Some divisions were protected by a court injunction stemming from earlier firings, though there will be new lawsuits over the latest round of layoffs.
CDC has been a target
The CDC has been in tumult since HHS Secretary Robert F. Kennedy Jr. was sworn in as head of the department.
Kennedy has been highly critical of CDC staff, and the agency previously lost about a third of its staff to massive layoffs in April. The latest round of firings came about a month after Kennedy in a congressional hearing called for “new blood” at the CDC.
In August, a gunman fired more than 500 rounds at buildings on the agency’s primary Atlanta campus, killing a police officer. Weeks later, Kennedy ousted then-agency Director Susan Monarez after less than a month on the job, installing one of his top deputies as her interim replacement.
There has been little information publicly released by the HHS since the firings began. The Hill has reached out to the department for comment.
“The carelessness and callousness with which this administration handles life and death matters is unbelievable. The CDC was already decimated earlier this year, and those who were left behind work every day to protect us all. If these new firings aren’t all reversed, people are going to suffer and very likely some will die,” Gonsalves said.
Houry said she doesn’t trust that the people who were brought back are safe from further reductions.

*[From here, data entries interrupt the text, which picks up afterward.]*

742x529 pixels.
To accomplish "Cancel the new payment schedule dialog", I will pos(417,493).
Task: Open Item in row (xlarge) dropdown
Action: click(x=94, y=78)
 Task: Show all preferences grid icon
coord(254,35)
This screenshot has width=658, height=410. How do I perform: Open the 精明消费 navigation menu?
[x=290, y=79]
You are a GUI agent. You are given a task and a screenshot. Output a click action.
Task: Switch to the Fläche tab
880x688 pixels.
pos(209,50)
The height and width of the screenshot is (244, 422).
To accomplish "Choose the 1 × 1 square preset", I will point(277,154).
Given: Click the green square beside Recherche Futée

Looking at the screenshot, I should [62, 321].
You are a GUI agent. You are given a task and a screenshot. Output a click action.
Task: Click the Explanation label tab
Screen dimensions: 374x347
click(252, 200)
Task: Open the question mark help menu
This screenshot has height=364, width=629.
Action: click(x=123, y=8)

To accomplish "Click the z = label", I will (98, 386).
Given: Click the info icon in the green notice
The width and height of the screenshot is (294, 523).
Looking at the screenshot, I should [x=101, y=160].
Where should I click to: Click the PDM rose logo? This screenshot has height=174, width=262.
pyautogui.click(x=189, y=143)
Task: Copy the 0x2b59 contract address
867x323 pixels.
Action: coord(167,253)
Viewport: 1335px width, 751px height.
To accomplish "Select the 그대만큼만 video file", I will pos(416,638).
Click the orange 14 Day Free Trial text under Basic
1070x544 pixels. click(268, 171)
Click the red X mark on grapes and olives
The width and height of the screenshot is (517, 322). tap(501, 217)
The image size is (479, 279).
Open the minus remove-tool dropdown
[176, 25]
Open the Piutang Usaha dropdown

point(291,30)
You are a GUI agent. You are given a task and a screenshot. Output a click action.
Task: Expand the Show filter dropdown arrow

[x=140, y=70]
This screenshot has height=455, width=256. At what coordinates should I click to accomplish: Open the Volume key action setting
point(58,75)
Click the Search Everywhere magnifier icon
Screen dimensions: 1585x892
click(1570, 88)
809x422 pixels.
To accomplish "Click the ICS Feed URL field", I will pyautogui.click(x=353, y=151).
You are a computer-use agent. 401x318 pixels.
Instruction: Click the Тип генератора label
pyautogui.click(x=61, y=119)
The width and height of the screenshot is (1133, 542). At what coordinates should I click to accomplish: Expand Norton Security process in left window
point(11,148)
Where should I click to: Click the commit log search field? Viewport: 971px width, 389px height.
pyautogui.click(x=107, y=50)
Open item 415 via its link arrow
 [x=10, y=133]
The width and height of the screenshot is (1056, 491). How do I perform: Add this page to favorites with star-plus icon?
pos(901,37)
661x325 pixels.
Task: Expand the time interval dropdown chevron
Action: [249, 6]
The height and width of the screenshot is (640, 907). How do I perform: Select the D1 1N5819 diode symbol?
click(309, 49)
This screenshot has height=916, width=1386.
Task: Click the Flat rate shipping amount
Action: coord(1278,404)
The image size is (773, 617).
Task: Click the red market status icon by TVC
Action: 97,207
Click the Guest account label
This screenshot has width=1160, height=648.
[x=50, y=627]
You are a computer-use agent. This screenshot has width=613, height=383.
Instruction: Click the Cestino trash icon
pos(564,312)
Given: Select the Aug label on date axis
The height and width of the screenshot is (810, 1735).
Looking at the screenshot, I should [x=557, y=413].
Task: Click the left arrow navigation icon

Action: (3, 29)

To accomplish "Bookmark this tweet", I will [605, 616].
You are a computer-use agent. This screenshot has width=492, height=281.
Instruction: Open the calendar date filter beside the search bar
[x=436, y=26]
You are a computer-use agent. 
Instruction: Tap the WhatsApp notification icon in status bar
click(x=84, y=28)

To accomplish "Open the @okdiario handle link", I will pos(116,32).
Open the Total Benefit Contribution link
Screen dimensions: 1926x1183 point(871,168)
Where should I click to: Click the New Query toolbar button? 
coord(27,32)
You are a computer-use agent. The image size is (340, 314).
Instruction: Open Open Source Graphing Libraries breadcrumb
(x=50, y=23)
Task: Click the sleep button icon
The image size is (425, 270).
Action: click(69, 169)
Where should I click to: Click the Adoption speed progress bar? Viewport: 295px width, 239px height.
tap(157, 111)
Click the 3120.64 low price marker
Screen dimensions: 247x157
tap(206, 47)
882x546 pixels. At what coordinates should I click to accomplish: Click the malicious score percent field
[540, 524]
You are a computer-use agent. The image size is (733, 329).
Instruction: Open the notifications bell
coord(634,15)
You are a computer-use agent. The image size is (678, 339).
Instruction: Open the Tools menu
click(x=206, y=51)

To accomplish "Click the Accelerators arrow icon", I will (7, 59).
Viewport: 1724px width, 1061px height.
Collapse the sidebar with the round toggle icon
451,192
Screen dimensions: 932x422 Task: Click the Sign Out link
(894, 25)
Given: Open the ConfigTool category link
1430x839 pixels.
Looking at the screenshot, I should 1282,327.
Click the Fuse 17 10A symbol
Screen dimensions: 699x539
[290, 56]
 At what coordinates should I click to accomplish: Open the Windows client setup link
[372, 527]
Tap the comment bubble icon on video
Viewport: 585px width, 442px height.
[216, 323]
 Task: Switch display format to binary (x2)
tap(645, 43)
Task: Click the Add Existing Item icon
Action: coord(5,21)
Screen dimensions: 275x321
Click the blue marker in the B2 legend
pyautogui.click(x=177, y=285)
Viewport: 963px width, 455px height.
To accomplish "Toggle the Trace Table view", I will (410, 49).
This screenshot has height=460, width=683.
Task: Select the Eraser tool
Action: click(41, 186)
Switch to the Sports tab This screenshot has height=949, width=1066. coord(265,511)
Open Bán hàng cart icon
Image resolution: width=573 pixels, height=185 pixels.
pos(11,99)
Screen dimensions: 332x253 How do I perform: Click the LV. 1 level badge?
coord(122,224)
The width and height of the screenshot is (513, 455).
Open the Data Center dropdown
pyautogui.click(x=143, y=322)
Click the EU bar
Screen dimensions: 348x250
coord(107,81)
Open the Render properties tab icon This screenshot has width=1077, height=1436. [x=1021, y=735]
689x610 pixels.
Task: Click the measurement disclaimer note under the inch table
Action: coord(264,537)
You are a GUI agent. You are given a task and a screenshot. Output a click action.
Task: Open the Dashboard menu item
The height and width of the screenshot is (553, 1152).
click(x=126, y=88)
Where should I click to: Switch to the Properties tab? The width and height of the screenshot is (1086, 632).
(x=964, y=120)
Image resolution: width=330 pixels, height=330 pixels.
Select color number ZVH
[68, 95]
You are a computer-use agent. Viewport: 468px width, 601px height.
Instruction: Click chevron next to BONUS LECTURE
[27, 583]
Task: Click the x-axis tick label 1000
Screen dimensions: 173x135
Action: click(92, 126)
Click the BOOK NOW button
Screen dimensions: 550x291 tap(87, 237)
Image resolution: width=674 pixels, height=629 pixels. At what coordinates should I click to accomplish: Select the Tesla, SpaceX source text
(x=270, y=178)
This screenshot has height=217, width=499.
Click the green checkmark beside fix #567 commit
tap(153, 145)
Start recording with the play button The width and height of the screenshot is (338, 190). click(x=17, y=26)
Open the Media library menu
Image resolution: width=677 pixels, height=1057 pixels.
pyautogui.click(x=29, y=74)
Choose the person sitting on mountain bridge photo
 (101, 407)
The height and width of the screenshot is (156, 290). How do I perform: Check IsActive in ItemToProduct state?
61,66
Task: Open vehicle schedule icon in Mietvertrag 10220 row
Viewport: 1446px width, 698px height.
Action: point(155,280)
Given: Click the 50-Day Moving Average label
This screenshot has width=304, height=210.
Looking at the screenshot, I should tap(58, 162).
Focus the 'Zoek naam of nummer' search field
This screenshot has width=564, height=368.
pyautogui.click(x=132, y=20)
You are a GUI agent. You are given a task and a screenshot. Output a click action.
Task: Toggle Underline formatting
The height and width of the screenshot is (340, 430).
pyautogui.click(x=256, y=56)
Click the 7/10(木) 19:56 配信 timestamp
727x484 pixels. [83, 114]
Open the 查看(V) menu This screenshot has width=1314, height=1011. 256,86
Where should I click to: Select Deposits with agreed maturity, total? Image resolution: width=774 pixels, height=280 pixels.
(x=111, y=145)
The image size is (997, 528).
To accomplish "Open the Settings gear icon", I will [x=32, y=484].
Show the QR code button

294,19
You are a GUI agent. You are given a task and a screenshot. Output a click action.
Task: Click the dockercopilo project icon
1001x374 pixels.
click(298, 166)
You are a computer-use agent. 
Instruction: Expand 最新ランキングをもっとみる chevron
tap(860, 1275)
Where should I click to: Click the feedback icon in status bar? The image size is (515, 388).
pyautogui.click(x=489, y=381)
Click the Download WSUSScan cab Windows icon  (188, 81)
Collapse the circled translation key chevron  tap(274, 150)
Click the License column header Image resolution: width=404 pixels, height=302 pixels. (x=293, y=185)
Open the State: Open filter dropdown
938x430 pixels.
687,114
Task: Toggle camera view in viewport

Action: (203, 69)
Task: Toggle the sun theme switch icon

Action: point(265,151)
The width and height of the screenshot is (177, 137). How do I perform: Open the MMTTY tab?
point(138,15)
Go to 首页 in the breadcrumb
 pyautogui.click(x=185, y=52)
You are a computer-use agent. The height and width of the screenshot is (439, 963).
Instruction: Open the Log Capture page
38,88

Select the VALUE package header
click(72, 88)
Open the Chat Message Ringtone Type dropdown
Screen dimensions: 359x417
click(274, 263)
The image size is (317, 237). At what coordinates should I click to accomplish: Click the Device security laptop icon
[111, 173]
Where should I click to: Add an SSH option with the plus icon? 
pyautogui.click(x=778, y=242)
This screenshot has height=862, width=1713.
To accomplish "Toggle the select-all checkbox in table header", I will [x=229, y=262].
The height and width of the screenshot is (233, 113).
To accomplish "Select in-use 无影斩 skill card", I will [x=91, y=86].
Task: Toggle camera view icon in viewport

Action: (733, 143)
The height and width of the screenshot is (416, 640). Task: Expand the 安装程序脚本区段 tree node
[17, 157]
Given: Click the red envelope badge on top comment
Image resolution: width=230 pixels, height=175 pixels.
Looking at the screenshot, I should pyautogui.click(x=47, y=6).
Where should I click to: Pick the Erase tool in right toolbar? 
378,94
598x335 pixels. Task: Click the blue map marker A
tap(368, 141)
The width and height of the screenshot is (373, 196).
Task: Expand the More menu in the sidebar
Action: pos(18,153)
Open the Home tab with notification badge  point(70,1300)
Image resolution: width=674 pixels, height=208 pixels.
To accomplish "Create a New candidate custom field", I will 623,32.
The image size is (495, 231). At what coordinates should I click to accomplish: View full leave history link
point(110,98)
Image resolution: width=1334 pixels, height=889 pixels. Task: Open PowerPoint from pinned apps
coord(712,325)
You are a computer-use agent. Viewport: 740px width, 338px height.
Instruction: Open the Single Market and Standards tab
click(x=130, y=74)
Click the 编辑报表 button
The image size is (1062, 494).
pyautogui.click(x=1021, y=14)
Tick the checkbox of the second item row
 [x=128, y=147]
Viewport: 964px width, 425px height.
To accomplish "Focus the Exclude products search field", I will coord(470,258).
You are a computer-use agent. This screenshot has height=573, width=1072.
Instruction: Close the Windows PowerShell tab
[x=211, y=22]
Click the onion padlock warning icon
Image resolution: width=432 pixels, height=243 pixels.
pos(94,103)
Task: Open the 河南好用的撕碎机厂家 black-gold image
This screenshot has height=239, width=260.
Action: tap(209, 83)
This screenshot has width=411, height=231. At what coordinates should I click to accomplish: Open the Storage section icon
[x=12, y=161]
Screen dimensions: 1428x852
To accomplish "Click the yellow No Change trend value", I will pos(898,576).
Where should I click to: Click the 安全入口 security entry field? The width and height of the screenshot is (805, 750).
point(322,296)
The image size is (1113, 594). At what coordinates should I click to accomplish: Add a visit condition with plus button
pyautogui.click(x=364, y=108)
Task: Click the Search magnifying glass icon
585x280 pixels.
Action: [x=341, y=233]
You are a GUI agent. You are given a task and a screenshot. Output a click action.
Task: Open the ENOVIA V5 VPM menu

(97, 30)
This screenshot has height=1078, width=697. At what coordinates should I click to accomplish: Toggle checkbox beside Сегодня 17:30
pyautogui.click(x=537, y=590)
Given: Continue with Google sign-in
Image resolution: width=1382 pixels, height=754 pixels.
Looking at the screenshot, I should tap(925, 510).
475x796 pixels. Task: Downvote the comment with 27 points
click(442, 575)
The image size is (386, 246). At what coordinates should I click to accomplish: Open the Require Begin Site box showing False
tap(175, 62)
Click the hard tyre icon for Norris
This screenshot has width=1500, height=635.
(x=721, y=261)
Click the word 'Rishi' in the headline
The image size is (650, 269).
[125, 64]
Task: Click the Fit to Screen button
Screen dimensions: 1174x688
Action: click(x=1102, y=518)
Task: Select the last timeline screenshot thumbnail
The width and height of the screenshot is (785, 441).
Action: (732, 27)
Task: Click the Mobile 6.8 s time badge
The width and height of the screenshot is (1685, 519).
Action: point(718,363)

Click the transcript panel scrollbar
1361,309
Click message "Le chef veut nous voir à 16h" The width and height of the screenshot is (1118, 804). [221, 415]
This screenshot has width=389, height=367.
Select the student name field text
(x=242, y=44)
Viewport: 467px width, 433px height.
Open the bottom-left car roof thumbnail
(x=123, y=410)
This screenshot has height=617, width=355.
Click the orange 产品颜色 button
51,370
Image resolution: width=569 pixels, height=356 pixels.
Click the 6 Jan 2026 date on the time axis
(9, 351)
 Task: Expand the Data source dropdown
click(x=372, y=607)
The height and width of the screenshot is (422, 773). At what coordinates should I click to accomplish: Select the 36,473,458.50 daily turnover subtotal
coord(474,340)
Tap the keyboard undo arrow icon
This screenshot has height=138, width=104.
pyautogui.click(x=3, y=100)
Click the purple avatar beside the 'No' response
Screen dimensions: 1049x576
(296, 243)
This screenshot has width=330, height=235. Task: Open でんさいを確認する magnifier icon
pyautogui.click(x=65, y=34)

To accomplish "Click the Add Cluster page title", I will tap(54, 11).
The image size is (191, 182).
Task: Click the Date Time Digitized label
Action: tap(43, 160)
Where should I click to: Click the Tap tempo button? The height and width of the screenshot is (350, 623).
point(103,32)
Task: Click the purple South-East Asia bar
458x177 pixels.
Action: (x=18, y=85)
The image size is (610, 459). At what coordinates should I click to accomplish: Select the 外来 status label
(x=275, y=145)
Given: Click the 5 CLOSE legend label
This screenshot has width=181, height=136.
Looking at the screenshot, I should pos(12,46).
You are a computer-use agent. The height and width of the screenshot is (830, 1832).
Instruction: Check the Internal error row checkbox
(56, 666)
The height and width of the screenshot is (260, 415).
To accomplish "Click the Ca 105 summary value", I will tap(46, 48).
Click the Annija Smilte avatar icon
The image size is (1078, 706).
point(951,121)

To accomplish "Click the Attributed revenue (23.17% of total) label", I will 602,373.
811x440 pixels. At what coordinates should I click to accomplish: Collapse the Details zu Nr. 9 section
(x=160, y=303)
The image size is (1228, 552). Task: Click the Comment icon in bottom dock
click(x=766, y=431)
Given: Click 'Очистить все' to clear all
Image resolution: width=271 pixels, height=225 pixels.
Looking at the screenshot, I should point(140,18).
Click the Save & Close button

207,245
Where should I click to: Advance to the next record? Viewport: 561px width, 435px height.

“I would be concerned that these are areas that, should HHS do a reorganization, they may be looking at changes [to the impacted offices and divisions],” Houry said. “If they wanted to look at restructuring, I think those could be potentially early signals.”
One newly fired agency employee said they had been bracing for a layoff notice ever since Trump’s budget request called for eliminating many of the agency centers.
“It’s been a rollercoaster,” the employee said.